Text under study: Begin

Learn Leaflet.js from scratch — create maps, add markers, load GeoJSON layers, and handle events. Follow this beginner guide and try it in GeoDataTools.

Leaflet.js is a lightweight, open-source JavaScript library for building interactive maps. At roughly 42 KB gzipped, it delivers tile layers, markers, popups, vector overlays, and a clean event system without the bulk of full-featured GIS frameworks. This guide walks through everything a beginner needs: installing Leaflet.js via CDN or npm, rendering a map, placing markers with popups, switching tile layers, loading GeoJSON data, wiring up events, and making your map work on mobile devices.

Why Choose Leaflet.js?

Leaflet prioritizes simplicity and performance. It handles the most common mapping tasks out of the box and delegates specialized functionality — clustering, heatmaps, drawing tools — to a plugin ecosystem with hundreds of extensions. Sites like GitHub, Flickr, and the Washington Post use Leaflet in production. If you need a deeper feature comparison with other frameworks, see our OpenLayers vs Leaflet comparison.

Text under study: End
Recorded information: Begin

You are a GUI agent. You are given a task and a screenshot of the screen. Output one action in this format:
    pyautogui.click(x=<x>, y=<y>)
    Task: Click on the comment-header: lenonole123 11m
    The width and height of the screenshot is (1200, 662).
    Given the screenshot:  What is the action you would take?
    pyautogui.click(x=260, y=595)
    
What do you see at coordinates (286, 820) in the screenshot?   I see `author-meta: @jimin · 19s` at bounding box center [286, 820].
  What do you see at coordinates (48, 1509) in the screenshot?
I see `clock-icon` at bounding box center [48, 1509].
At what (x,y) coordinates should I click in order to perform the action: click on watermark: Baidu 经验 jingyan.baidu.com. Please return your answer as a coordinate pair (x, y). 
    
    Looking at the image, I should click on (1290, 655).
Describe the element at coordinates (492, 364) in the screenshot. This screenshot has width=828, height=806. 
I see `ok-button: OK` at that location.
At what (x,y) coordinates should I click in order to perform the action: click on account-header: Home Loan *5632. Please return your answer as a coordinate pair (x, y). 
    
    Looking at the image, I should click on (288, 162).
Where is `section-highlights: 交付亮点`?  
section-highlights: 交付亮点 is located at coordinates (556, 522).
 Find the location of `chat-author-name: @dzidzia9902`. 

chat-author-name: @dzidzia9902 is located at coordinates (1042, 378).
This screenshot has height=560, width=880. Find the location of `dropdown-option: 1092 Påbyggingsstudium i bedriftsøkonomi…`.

Recorded information: End

Write out everything in the Leaflet.js text from "Learn Leaflet.js from" down to "it in GeoDataTools.", renaming "beginner guide" to "starter tutorial".

Learn Leaflet.js from scratch — create maps, add markers, load GeoJSON layers, and handle events. Follow this starter tutorial and try it in GeoDataTools.